- _Activity_
Return only the lines from the one that contains "Click the Cube Viewer title bar app icon" through the last line of the records below, exactly as they stand. Pictures are not part of the copy.

Stored data

------------------------

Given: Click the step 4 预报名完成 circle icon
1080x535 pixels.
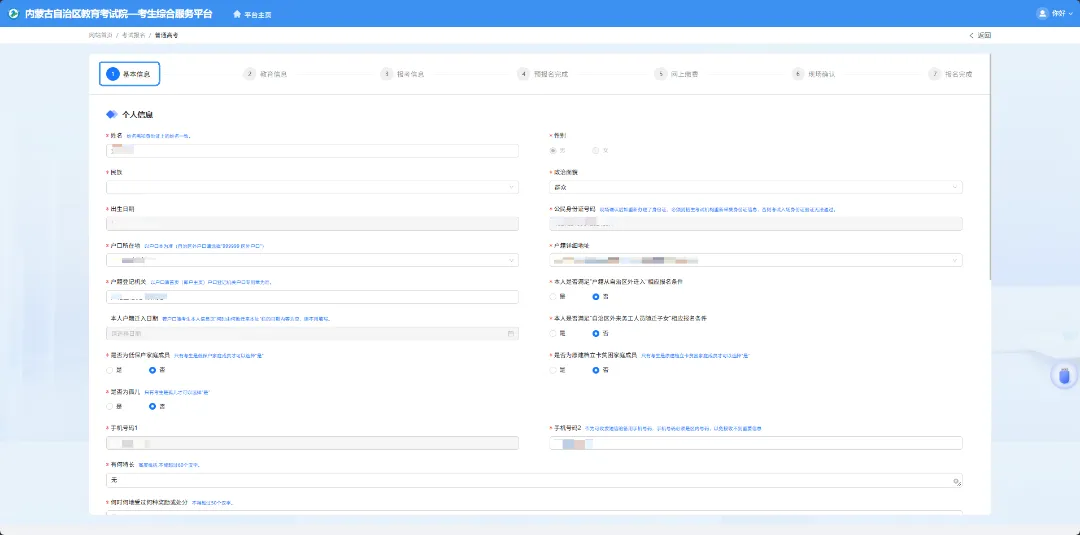Looking at the screenshot, I should point(524,74).
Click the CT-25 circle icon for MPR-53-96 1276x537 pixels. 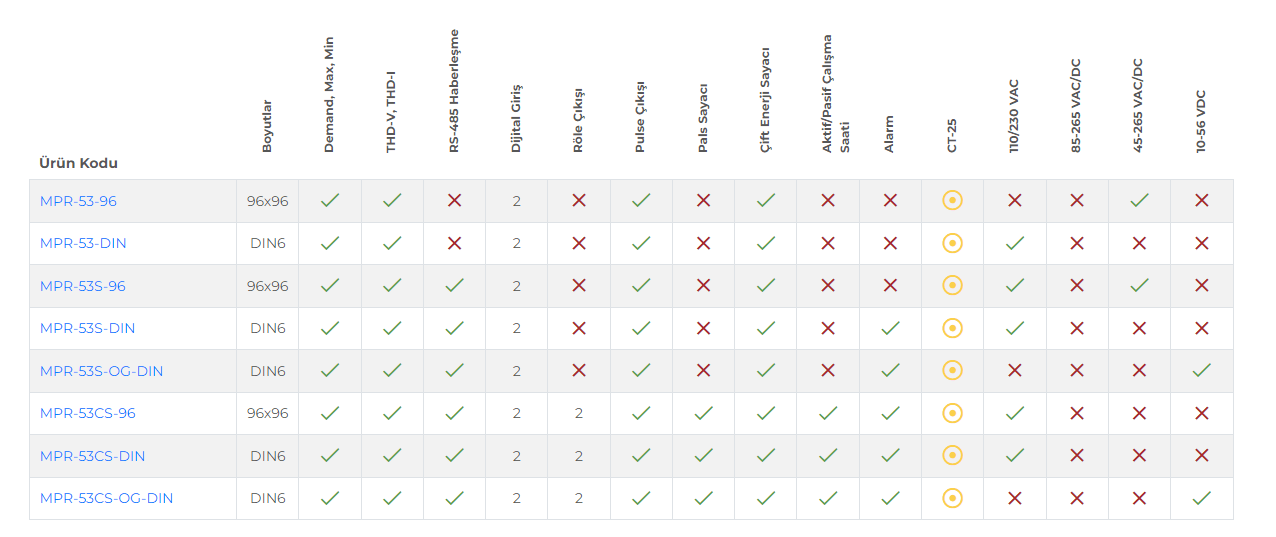coord(952,201)
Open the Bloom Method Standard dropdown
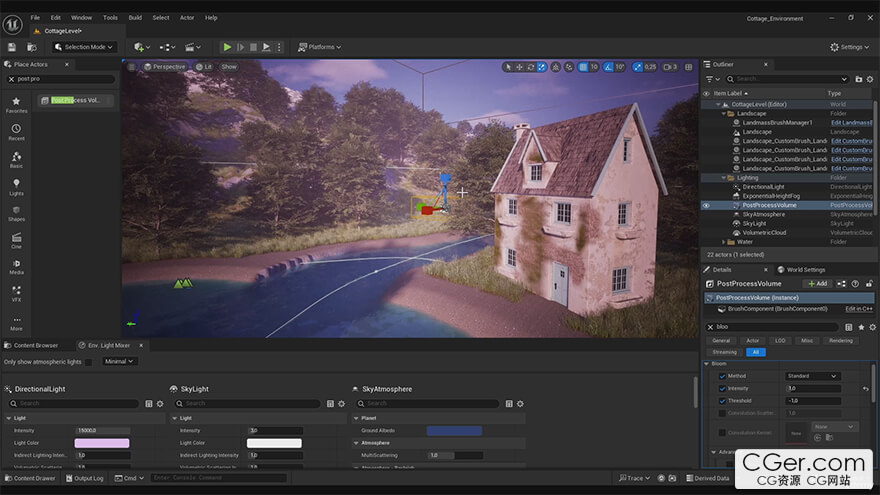880x495 pixels. pos(811,376)
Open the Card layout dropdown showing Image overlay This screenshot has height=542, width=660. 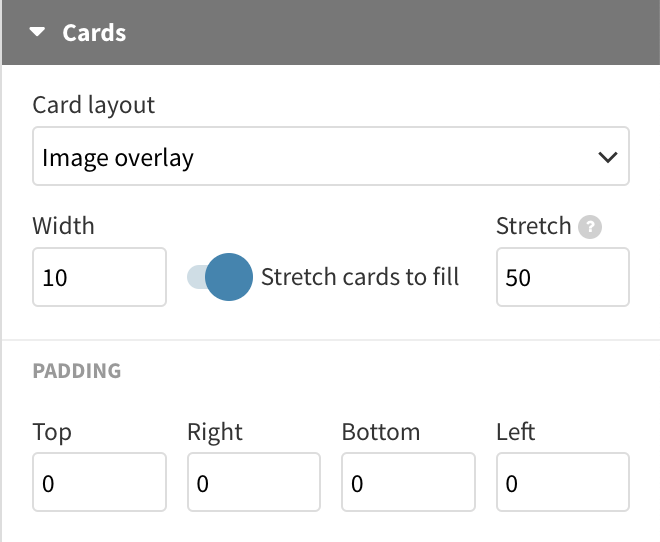pyautogui.click(x=331, y=156)
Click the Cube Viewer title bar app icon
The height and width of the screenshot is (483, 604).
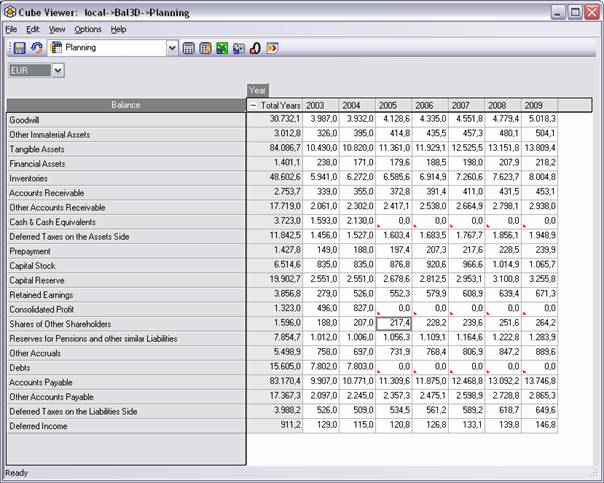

------------------------

- _Worked solution_
Click the Cube Viewer title bar app icon
The height and width of the screenshot is (483, 604).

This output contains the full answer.